Rewrite as a numbered list, skipping blank lines, only the part of the records that opens with the line containing "is (1600, 1000)." and closes with the line containing "Looking at the image, I should click on (970, 397).", both of those lines included. Leave the pictures out of the answer.
● ● ● ● ●
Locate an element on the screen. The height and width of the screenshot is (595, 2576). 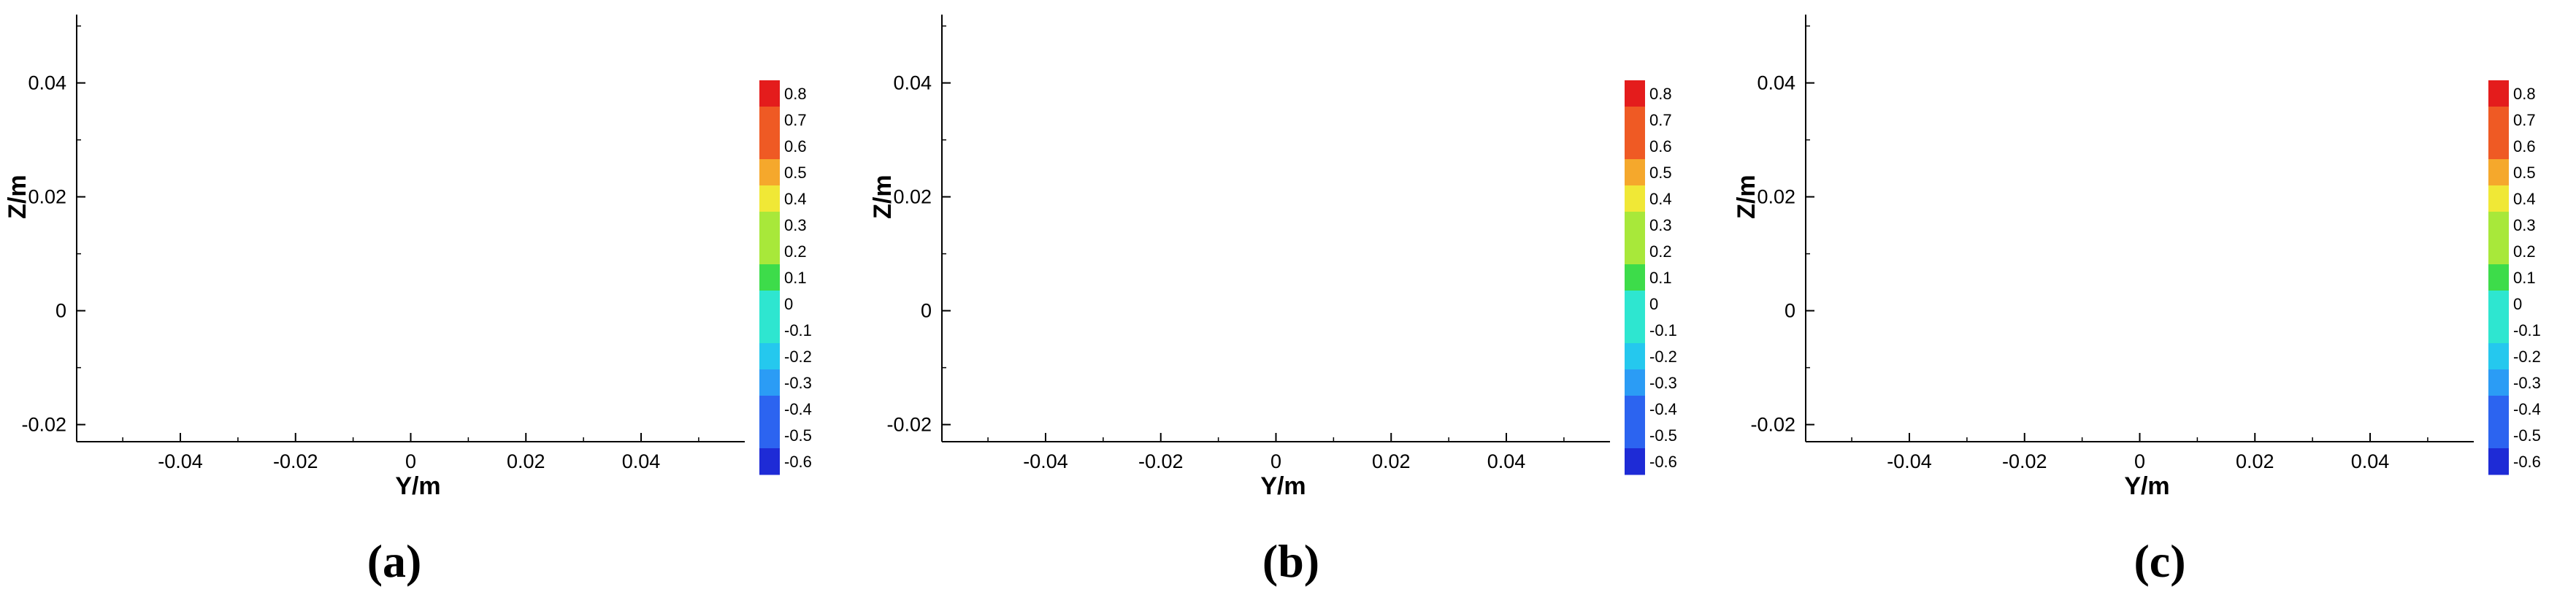
x-tick-label: -0.04 is located at coordinates (1910, 461).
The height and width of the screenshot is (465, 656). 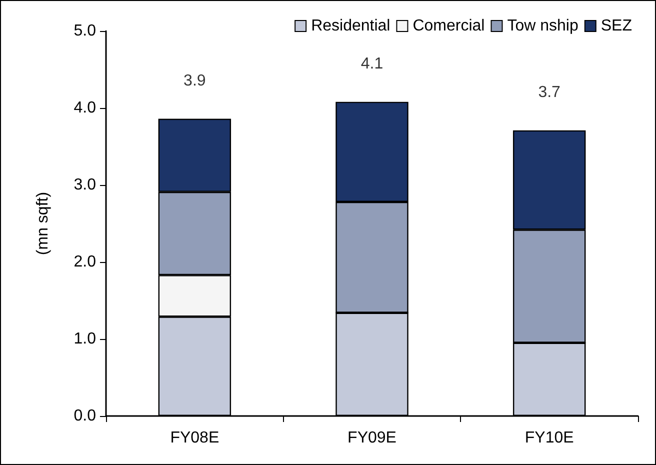 What do you see at coordinates (85, 185) in the screenshot?
I see `y-tick-label: 3.0` at bounding box center [85, 185].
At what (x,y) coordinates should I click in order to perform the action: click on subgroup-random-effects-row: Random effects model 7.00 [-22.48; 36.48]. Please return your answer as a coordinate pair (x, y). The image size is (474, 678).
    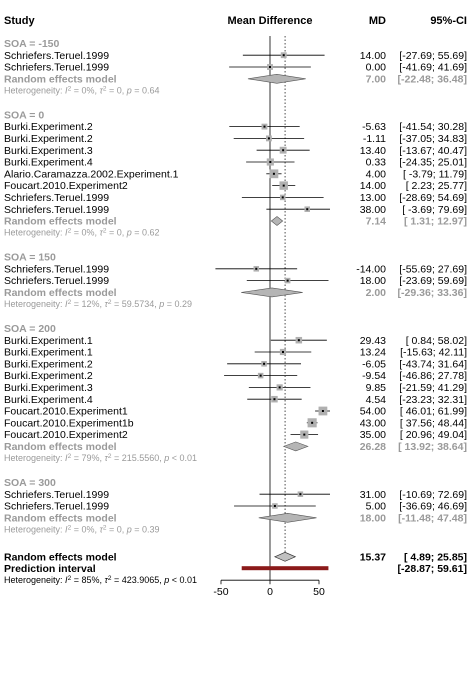
    Looking at the image, I should click on (236, 79).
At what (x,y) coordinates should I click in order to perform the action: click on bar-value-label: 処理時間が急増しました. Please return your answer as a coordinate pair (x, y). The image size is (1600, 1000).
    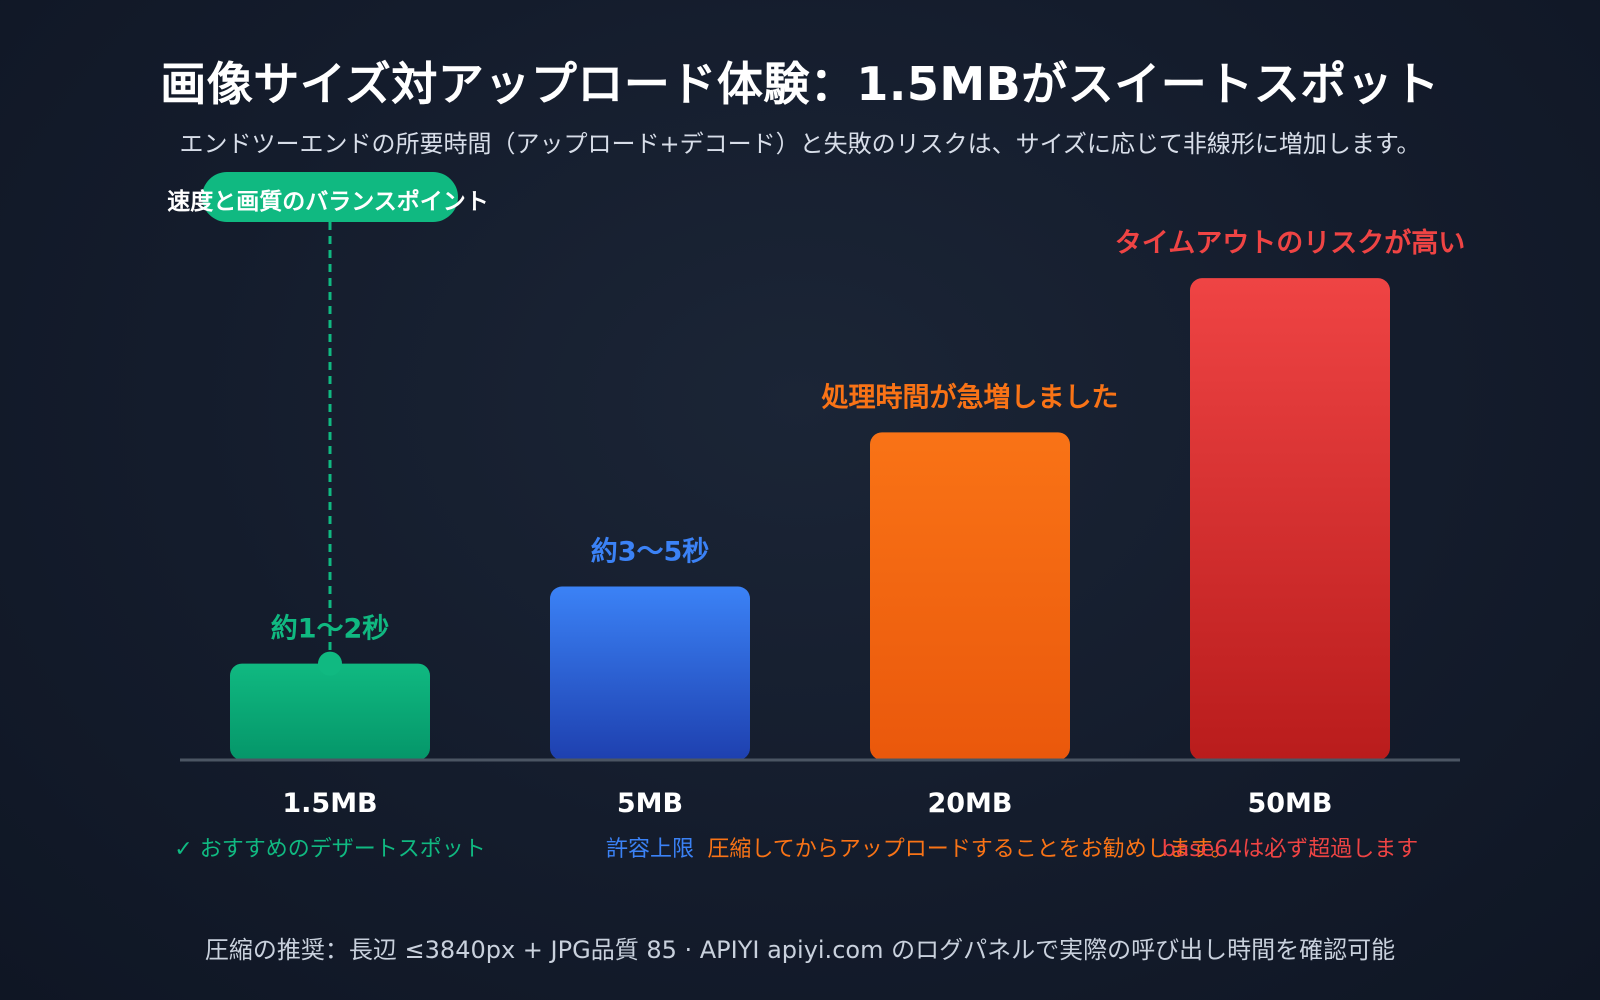
    Looking at the image, I should click on (970, 397).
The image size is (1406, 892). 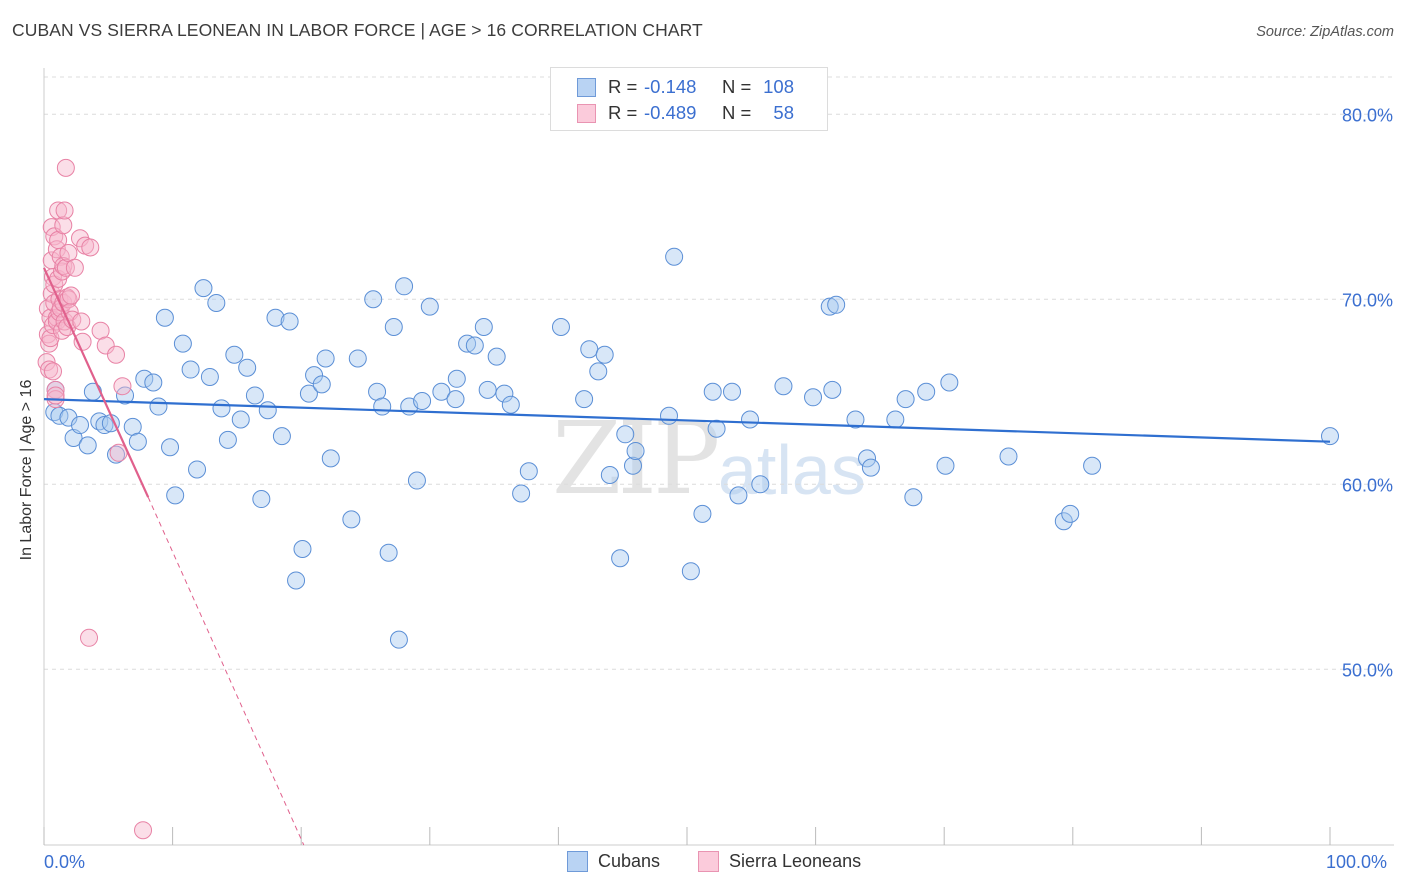 What do you see at coordinates (226, 671) in the screenshot?
I see `sierra-leoneans-trend-extension` at bounding box center [226, 671].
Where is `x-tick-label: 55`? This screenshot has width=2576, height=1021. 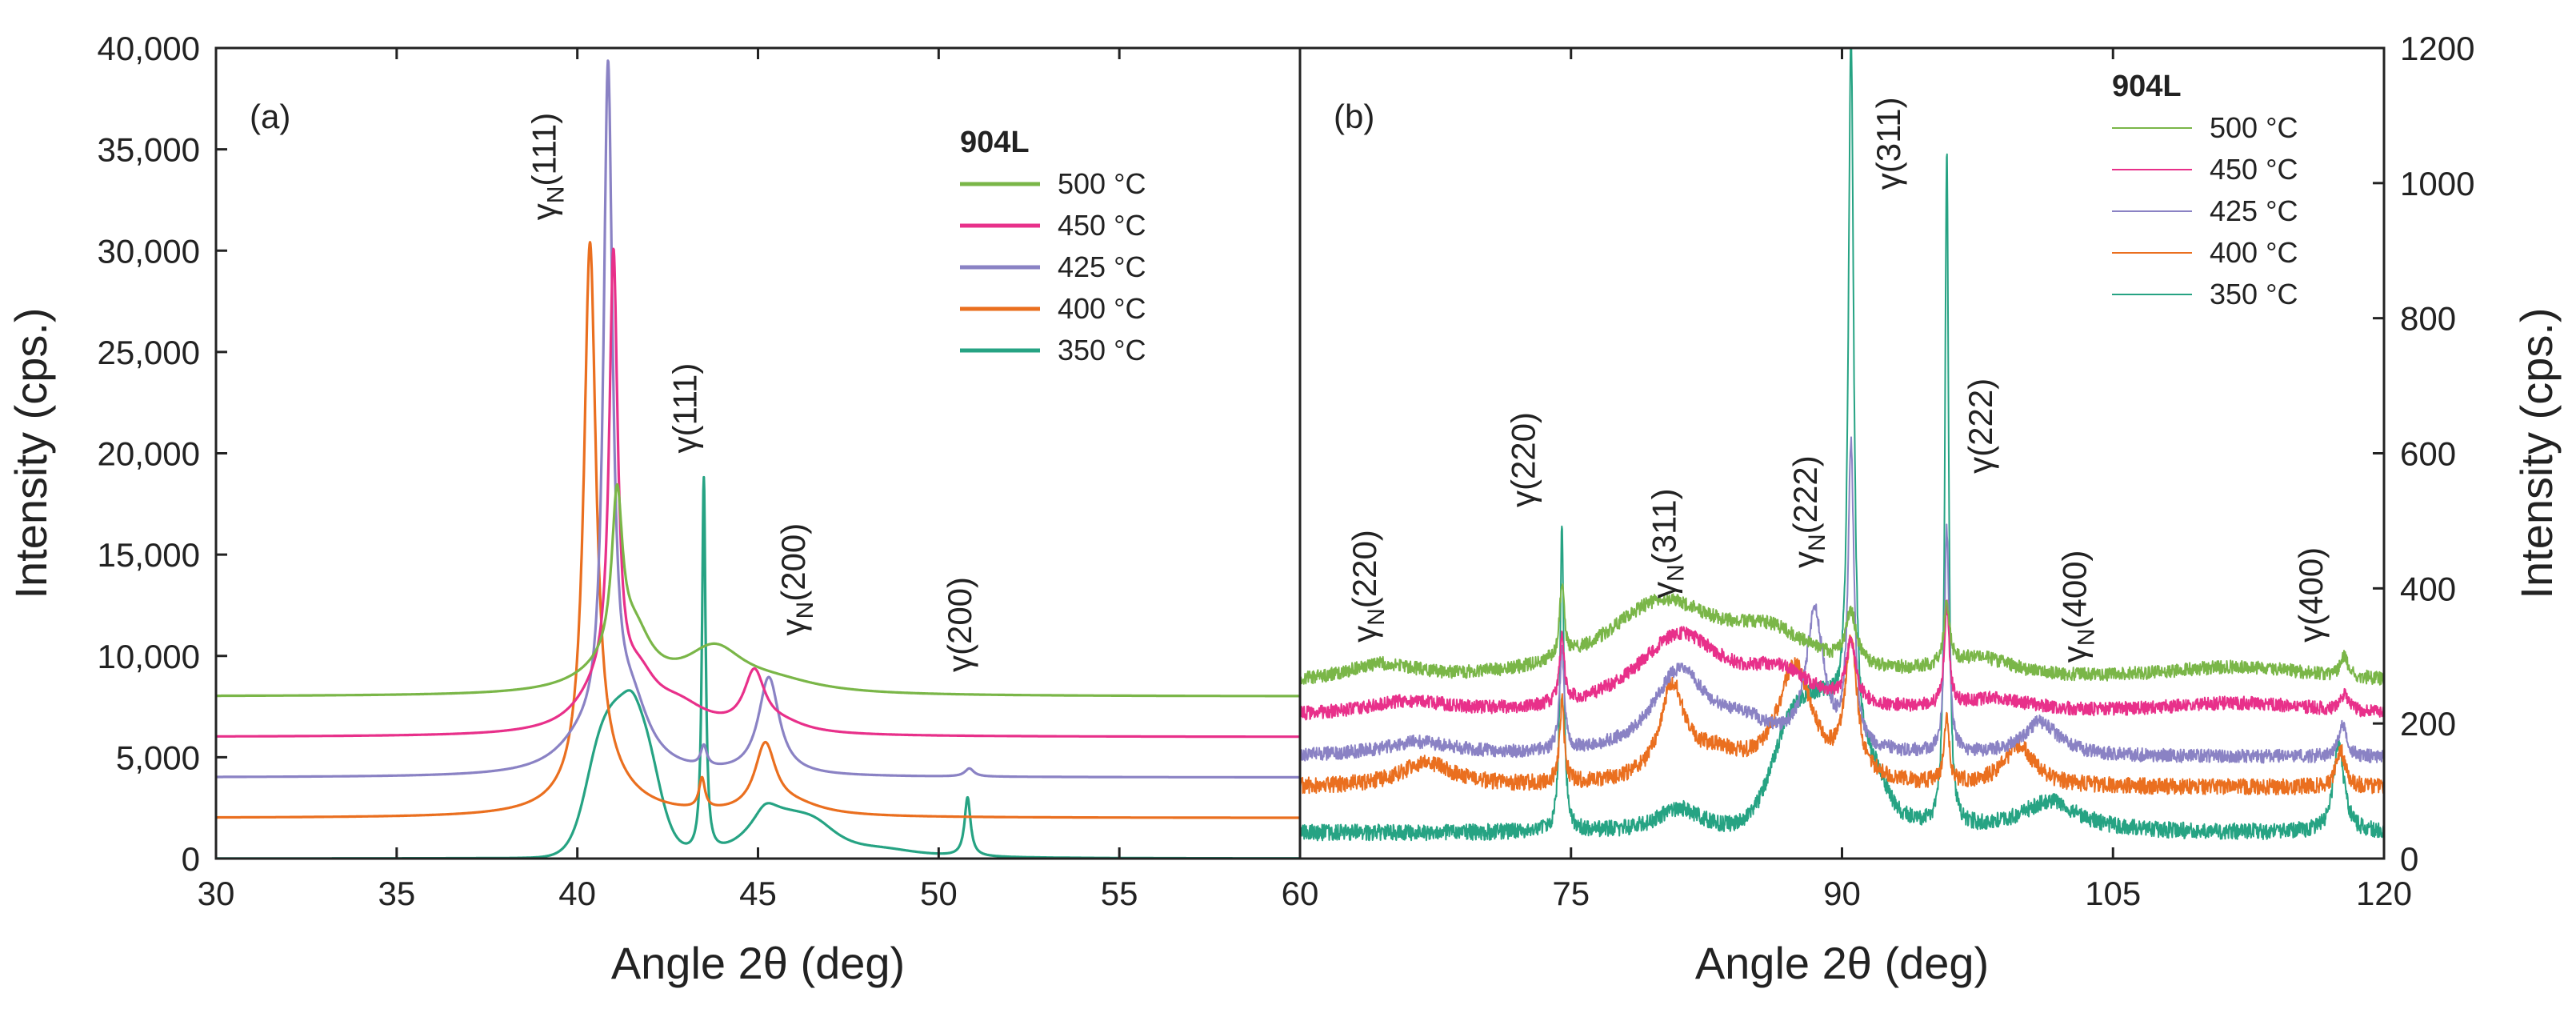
● ● ● ● ●
#### RESULT OF THE TASK:
1. At what (x,y) coordinates should I click in order to perform the action: click on bar-value-label: 処理時間が急増しました. Please return your answer as a coordinate pair (x, y). The image size is (1600, 1000).
2.     Looking at the image, I should click on (970, 397).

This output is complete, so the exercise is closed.